Sometimes I wish I had thicker skin. Sometimes I wish the negativity would just run off me. Sometimes I wish I could just shrug it off. That I didn’t let it penetrate myself y mind and allow it chip away at me. To wake me up in the night, stealing my sleep, fragment my focus.
But yet I seem incapable of this.
I’m not sure if there is a trick to doing this… is anyone capable of mastering it. Are those who can emotionless, devoid of love and compassion?
But even if I could just let fifty percent of the negativity wash over me, then it would make this journey easier.
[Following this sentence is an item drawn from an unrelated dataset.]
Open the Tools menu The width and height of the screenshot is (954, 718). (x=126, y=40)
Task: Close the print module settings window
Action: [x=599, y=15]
It would make my sleep my peaceful and my mind less cluttered.
Im having a good day.
I can feel mr anxiety in the background but today I’ve got him under control. I stick him in the back room of your mind, let him do some filing about all the regular triggers.
I finish work happy.
I speak to people at your door confidently. I talk to people on the phone, engage them in conversation – 3 people in one night. That’s pretty awesome for someone who usually hates talking on the phone.
Then something. Someone spoils it.
I shouldn’t let them. But they do. They make me irritable. Annoyed. Slightly angry…. don’t they know I was doing great today.
But what was different today – I spotted my mood. I’m writing this before I meditate. I spotted the signs of mr anxiety trying to move back into the driving seat. That has to be a positive step right?
I think, maybe I could actually use my over analysing to conquer my ever busy mind. Maybe if I can analyse and recognise when I’m falling then I’ll know when I need to step up full on coping strategies.